Build fluency in the vocabulary of observing kernel-level activity without modifying application code.
0 / 5 completed
1 / 5
At standup, a dev mentions attaching a small, sandboxed program directly to the Linux kernel to observe every network call and system call a process makes, without modifying that application's own code. What technology enables this?
eBPF, or extended Berkeley Packet Filter, lets a small, sandboxed program attach directly to the Linux kernel to observe every network call and system call a process makes, without needing to modify that application's own source code at all. Manually instrumenting the application's code requires access to and changes in every observed codebase individually. eBPF's kernel-level vantage point gives visibility that works uniformly across any process running on the host, regardless of the language it's written in.
2 / 5
During a design review, the team wants an eBPF program's logic to be verified as safe, bounded, and free of an infinite loop before the kernel allows it to actually run. Which capability supports this?
The in-kernel eBPF verifier statically checks a submitted program's logic for safety, confirming it's bounded and free of an infinite loop, before the kernel allows it to actually run. Running a program directly with no verification would risk a bug crashing or hanging the entire kernel, since the program runs at such a privileged level. This verification step is what makes it safe to run flexible, custom logic directly inside the kernel in the first place.
3 / 5
In a code review, a dev notices the observability tool relies on eBPF hooks distributed across every host rather than each application shipping its own separate tracing agent or library. What does this represent?
Kernel-level, agentless observability via eBPF hooks collects data consistently across every host without requiring each individual application to ship and maintain its own separate tracing agent or library. Requiring a per-application agent means an application team must remember to integrate and keep that agent updated themselves. This kernel-level approach centralizes observability instrumentation at the host, working uniformly regardless of what any given application happens to be written in.
4 / 5
An incident report shows an eBPF-based monitoring tool was upgraded and began attaching an expensive new hook to a high-traffic kernel function, measurably increasing latency across the host. What practice would prevent this?

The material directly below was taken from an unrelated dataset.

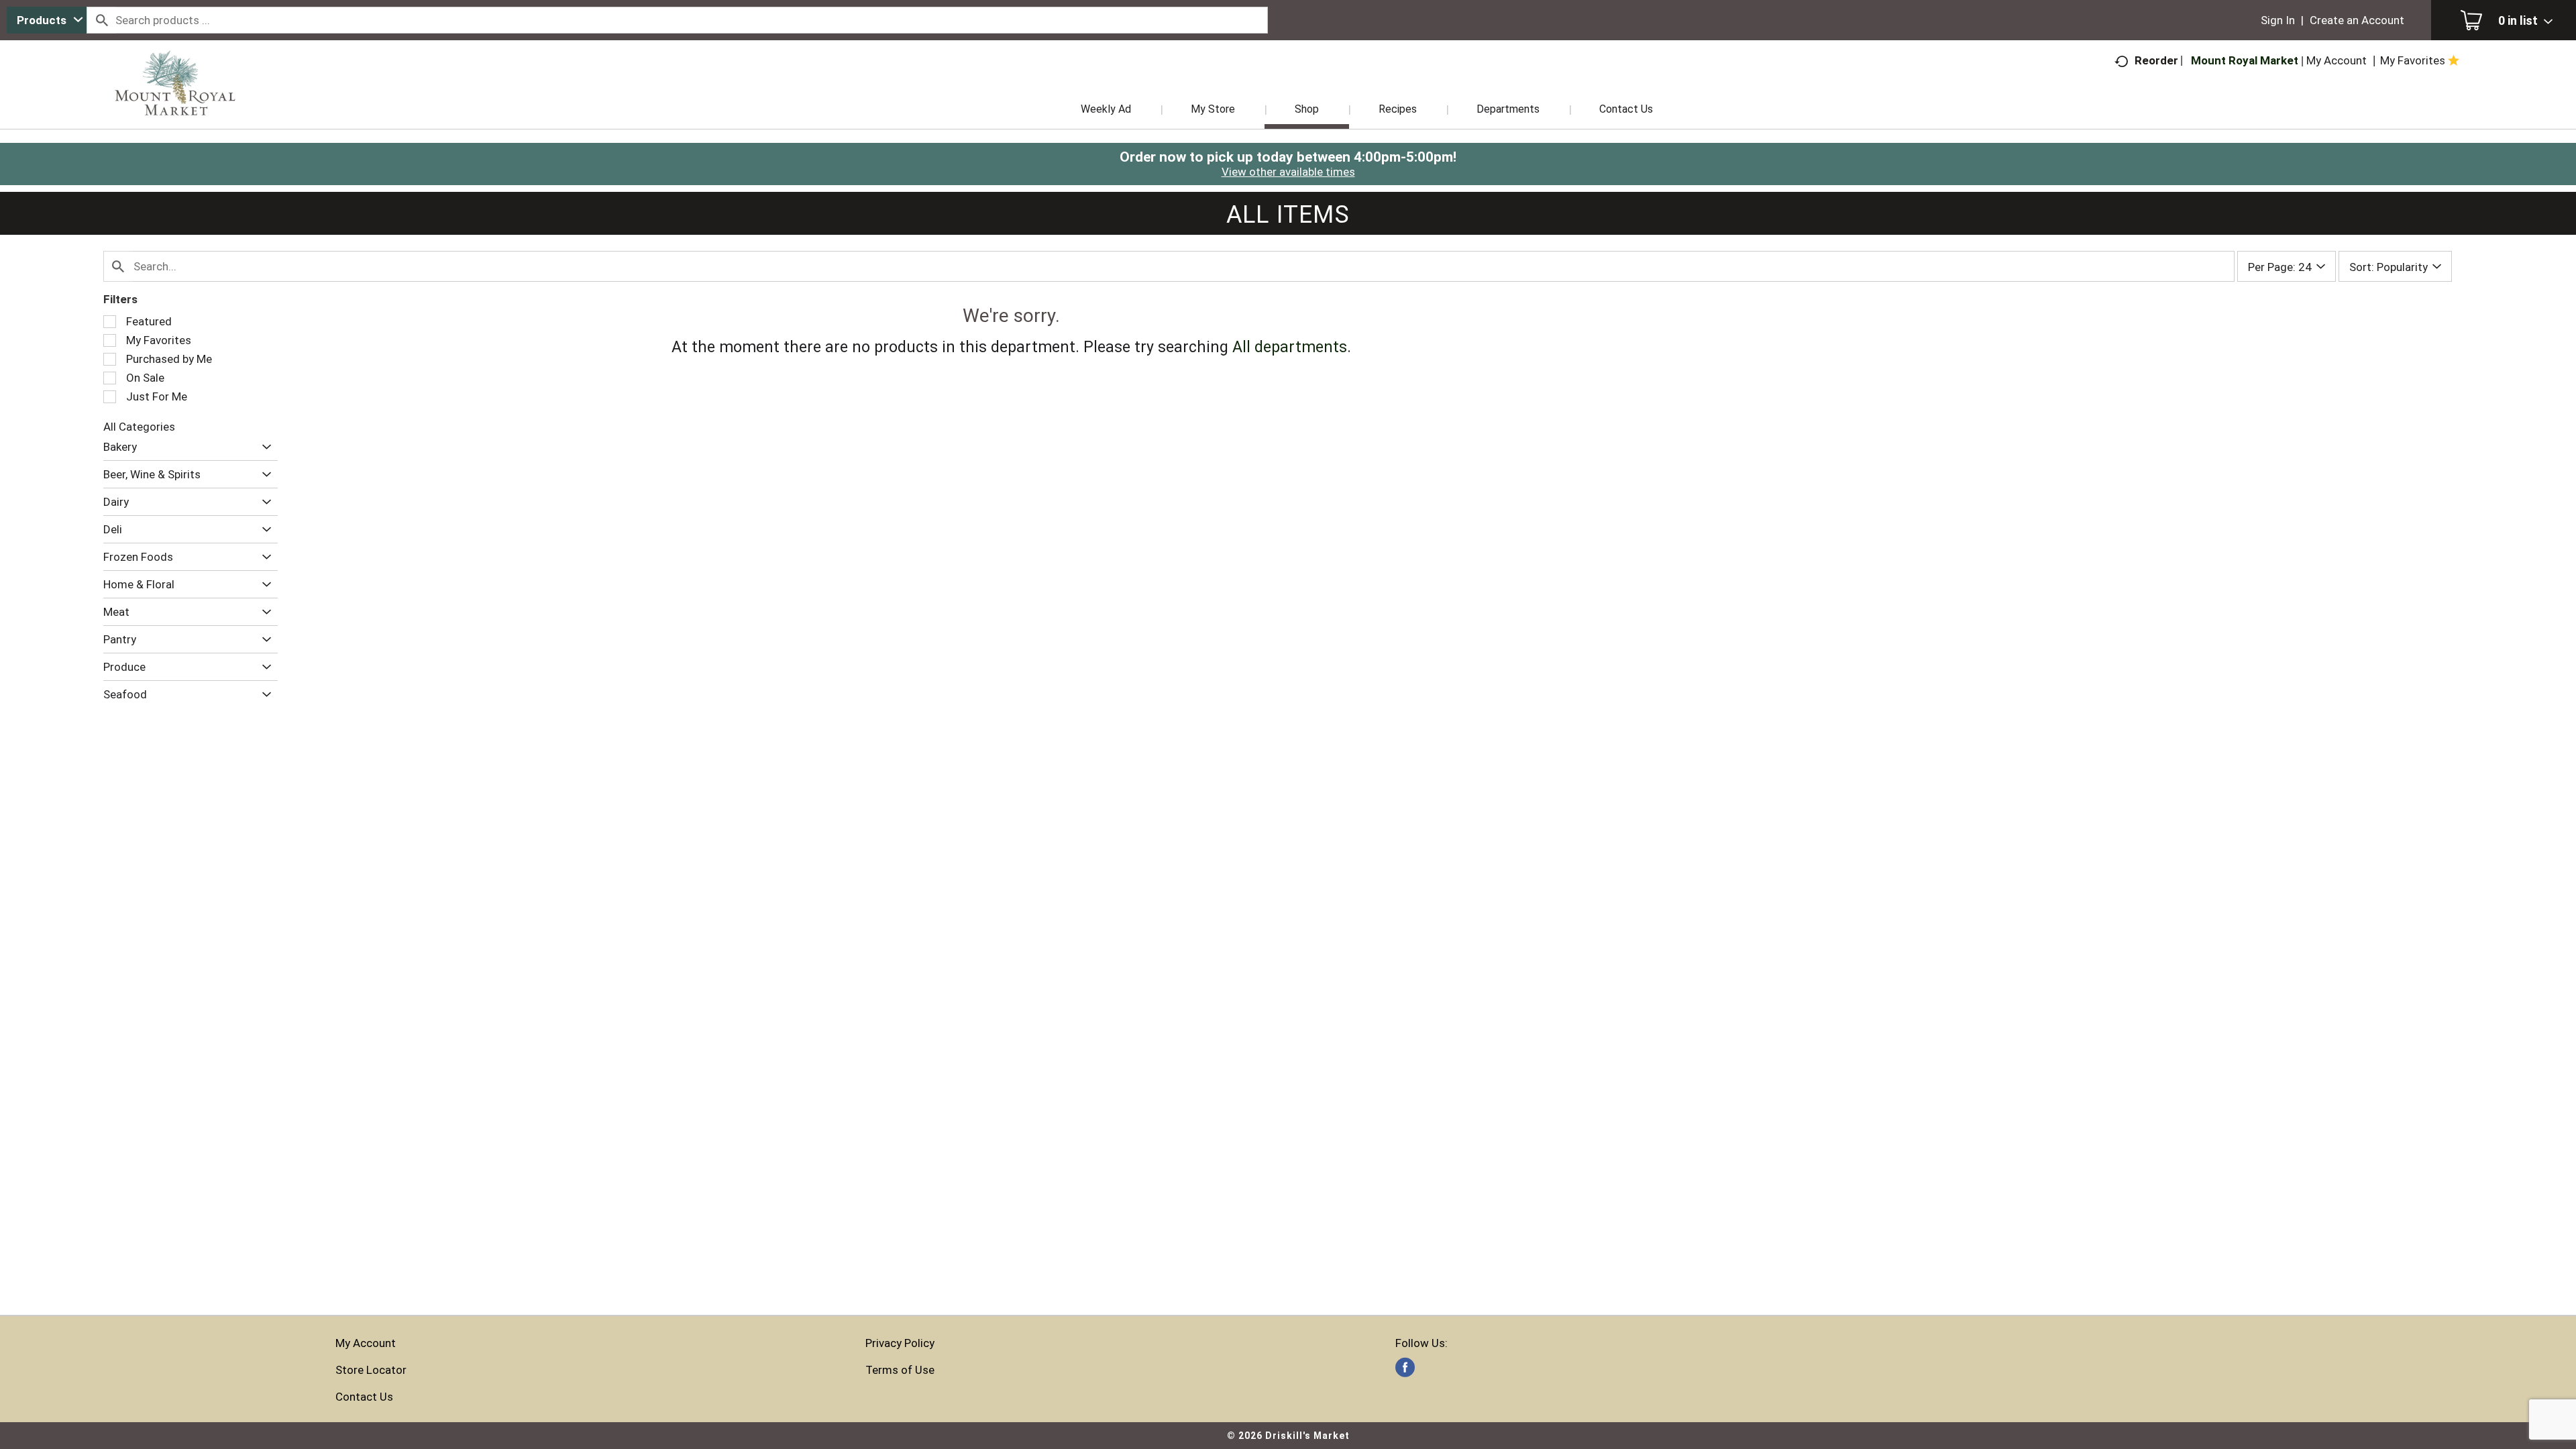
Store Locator (371, 1370)
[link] (1405, 1367)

Benchmarking the performance overhead of a new or changed eBPF hook against production-like traffic before a broad rollout catches a costly hook before it measurably degrades latency across every host it's deployed to. Rolling out a hook with no benchmarking risks exactly this kind of regression going unnoticed until it's already affecting real traffic. This overhead-testing discipline matters because eBPF programs run in a highly performance-sensitive path, directly inside the kernel.
5 / 5
During a PR review, a teammate asks why the team collects observability data through eBPF hooks instead of having every application ship its own dedicated tracing agent or library. What is the reasoning?
Having every application ship its own dedicated tracing agent depends on each individual team correctly integrating and maintaining that agent, which can create inconsistent coverage across a large, varied set of services. eBPF collects data consistently at the kernel level, working the same way regardless of what any given application is written in. The tradeoff is the specialized expertise needed to write, verify, and safely operate a low-level eBPF program in the first place.